Monday, December 04, 2006

Exsules filii Hevæ










N
OW THE ICE lays its smooth claws on the sill,
The sun looks from the hill
Helmed in his winter casket,
And sweeps his arctic sword across the sky.
The water at the mill
Sounds more hoarse and dull.
The miller's daughter walking by
With frozen fingers soldered to her basket
Seems to be knocking
Upon a hundred leagues of floor
With her light heels, and mocking
Percy and Douglas dead,
And Bruce on his burial bed,
Where he lies white as may
With wars and leprosy,
And all the kings before
This land was kingless,
And all the singers before
This land was songless,
This land that with its dead and living waits the Judgement Day.
But they, the powerless dead,
Listening can hear no more
Than a hard tapping on the floor
A little overhead
Of common heels that do not know
Whence they come or where they go
And are content
With their poor frozen life and shallow banishment.

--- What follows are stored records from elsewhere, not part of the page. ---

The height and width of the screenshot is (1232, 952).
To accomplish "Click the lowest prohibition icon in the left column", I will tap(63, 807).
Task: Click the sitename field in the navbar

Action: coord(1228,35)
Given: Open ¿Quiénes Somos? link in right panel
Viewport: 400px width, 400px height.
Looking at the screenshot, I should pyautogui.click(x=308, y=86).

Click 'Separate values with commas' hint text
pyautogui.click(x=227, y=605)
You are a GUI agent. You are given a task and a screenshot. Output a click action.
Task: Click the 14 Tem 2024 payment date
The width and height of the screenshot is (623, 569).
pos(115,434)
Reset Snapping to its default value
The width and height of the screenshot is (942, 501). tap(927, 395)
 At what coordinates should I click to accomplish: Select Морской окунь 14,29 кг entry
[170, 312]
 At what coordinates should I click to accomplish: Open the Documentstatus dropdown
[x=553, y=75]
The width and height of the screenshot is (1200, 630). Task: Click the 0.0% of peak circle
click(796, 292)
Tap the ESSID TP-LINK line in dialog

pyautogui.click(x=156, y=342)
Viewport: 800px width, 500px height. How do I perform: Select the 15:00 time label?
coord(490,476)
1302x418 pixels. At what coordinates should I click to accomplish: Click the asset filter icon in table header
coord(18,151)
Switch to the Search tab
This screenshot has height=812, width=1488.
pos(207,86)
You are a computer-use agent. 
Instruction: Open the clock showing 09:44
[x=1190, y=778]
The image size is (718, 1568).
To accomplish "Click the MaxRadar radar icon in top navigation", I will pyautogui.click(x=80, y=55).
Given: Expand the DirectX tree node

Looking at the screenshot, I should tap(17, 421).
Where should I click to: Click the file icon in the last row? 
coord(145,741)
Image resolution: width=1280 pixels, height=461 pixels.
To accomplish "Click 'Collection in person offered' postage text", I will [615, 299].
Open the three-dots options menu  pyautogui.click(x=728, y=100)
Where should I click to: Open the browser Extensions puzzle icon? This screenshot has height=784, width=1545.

Edwin Muir - Scotland's Winter

7 comments:

Anonymous said...

Shouldn't that be "Exsules filii Hevae"?

Anagnostis said...

Thanks, anon. Some time I'll tell you how I got sacked from a proofreading job.

Anonymous said...

Poor banished children of Eve ...

Edwin Muir speaks for lots of us, and speaks loudly. But the poor miller's daughter is as poor a banished child of Eve as the rest of us. Her heels, her vanity, are the same as Percy's, Douglas'and Bruce's.

Anonymous said...

Another good find, verse and picture

Dale

Anonymous said...

The photograph; is it the abbey ruins at Whitby?

Anagnostis said...

Ttony

Yes - but "Percy...Douglas...and Bruce" knew it.

William

It's Melrose Abbey, in the Scottish Borders.

Anonymous said...

You're very welcome. As someone who has a talent only for finding others' typos, I'm happy to have been of assistance. By the way, thank you for a very interesting blog which has quickly become a daily read for me. Oremus pro invicem!